→ **AUFGABE A**:
Entscheide für jede der folgenden Aussagen, ob sie mit dem Text über soziale Sicherheit übereinstimmt, und belege jedes Ja oder Nein mit den ausschlaggebenden Worten, wörtlich zitiert. (i) Dem Text zufolge arbeitet Geld. (ii) Der Text hält es wirtschaftlich und rechtlich für in Ordnung, wenn die Kassen nur die Ansprüche verwalten. (iii) Nach dem Text kann es einen Sozialstaat geben, aber niemals eine soziale Wirtschaft.
→ **AUFGABE B**:
Führe den Text über soziale Sicherheit im Anschluss an seinen letzten Satz fort.

→ **ANGEZEIGTER TEXT**:
Dafür ist der erste Schritt, anzuerkennen, dass lebende Menschen für ihre Angehörigen und die zu Versorgenden produzieren müssen und dass die Anspruchsgeldwirtschaft ständig die Kapitalgrundlage der Wirtschaft bedroht und zernagt. Die beschworene soziale Sicherheit ist so organisiert, dass mit dieser Organisation die Basis jener sozialen Sicherheit zerstört wird. Geld „arbeitet“ eben nicht und wenn Rathenau von der Industrie als fressendes Gut sprach, dann ist Geldwirtschaft noch fressender. Wirtschaftlich und rechtlich wäre es in Ordnung, wenn die „Kassen“ nur die Ansprüche verwalten, und nicht mit dem Geld der Mitglieder (der Kassenliquidität) spekulierten oder spekulieren liessen. Die für die Rentenbeträge nötigen aktuellen Einkommen müßten die Versorgungskassen gegenüber der assoziierten Wirtschaft einer Region vertreten und die Unternehmungen müßten die Versorgungsgelder aufgrund ihrer aktuellen Produktivität bemessen und bewilligen, dann würden die Versorgungseinkommen den aktuellen binnenwirtschaftlichen Güter- und Leistungsmöglichkeiten entsprechen. Die weltwirtschaftlich Tätigen werden ein Interesse daran haben, ihre weltweit wohnenden Angehörigen mit zu versorgen. Bedenkt man den Sachverhalt so, wie hier dargestellt, dann sieht man doch, dass es nur eine soziale Wirtschaft geben kann, aber niemals einen „Sozialstaat“. Ein sogenannter „Sozialstaat“ wirkt innerhalb der Weltwirtschaft asozial. Es hat noch nie so viele hungernde Menschen gegeben, wie in Zeiten der „Sozialstaaten“.

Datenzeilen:
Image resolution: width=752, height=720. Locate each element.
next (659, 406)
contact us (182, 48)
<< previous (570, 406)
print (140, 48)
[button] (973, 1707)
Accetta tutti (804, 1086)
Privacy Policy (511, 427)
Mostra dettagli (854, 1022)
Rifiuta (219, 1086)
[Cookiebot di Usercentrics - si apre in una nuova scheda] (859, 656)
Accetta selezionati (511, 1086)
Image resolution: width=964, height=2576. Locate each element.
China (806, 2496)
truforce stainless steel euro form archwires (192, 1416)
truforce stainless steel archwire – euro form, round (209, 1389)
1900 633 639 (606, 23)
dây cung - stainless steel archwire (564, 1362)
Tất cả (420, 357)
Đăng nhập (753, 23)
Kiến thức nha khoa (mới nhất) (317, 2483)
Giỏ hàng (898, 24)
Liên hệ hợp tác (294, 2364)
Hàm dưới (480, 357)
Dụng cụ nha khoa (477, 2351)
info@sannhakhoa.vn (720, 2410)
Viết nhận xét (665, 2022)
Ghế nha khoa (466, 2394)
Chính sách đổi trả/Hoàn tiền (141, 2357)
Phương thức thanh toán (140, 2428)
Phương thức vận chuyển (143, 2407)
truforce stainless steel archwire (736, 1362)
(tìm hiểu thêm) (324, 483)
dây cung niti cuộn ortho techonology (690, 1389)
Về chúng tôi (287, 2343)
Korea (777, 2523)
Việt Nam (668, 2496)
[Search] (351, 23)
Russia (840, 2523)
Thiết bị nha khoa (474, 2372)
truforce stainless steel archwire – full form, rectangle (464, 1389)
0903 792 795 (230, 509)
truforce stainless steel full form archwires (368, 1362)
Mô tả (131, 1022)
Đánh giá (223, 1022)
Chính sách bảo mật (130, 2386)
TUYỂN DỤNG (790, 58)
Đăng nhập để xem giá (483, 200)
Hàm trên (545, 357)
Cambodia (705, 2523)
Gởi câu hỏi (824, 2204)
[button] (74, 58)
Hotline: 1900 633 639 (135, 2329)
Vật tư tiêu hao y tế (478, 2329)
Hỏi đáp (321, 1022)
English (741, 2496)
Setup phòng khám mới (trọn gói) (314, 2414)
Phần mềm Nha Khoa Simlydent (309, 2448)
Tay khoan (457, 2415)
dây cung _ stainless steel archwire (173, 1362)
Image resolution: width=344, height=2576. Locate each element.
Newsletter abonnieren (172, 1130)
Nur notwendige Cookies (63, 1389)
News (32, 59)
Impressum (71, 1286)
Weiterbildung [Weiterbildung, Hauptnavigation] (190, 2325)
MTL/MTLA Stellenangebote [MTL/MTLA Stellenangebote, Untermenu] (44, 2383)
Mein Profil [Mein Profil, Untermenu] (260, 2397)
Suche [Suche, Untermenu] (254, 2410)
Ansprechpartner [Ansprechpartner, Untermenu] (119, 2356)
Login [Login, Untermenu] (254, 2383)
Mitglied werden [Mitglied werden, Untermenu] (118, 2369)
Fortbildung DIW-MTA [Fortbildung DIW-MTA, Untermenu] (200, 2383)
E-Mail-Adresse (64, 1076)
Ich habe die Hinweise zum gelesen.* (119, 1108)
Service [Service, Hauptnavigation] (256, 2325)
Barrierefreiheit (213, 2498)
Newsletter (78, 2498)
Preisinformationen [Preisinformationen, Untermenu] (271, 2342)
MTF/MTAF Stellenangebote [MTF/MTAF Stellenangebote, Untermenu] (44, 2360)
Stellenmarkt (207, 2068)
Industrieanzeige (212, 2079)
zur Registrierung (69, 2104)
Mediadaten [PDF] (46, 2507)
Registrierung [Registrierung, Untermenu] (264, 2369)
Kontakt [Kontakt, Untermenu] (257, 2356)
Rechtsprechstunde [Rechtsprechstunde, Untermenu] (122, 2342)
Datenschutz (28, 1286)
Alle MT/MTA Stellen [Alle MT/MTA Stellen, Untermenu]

→ **LÖSUNG A**:
(i) Nein: »Geld „arbeitet“ eben nicht«
(ii) Ja: »Wirtschaftlich und rechtlich wäre es in Ordnung, wenn die „Kassen“ nur die Ansprüche verwalten«
(iii) Nein: »dass es nur eine soziale Wirtschaft geben kann, aber niemals einen „Sozialstaat“«

→ **LÖSUNG B**:
Durch die Betrachtung des makroökonomischen Geldkreislaufes und den hier aufgeführten Merkmalen der Geldwirtschaft zeigt sich, wie vorhin schon angedeutet, dass das geschichtlich überkommene Staatsprinzip und das dagegen konkurrierende Privateigentum an Kapitalien störend, ja zerstörerisch in die Wirtschaftsprozesse eingreift und die Wirtschaft dadurch nicht in sich selbständig werden kann. In der augenblicklichen Krise der Geldwirtschaft wird das deutlich. Alles Vermögen einschließlich des Staatsvermögens in der BRD liege laut Stern Nr. 6 vom 31.1.2008 bei 8,9 Billionen Euro. Das Bankensystem hat von gehorteten Spargeldern soviel in Glücksspielspekulationen zum Zwecke von Investitionen gelockt, dass das Vertrauen, der Kredit, zusammenbrach und große Unternehmungen kein Leihgeld mehr bekommen. Der Rest der weiterhin gehorteten Spargelder, die noch nicht der Geldlotterie zugeflossen sind, sei in der BRD immer noch fast 89 Milliarden.Euro laut einer Angabe der Sparkasse Holstein in der Wandsbeker Information Dez. 2008.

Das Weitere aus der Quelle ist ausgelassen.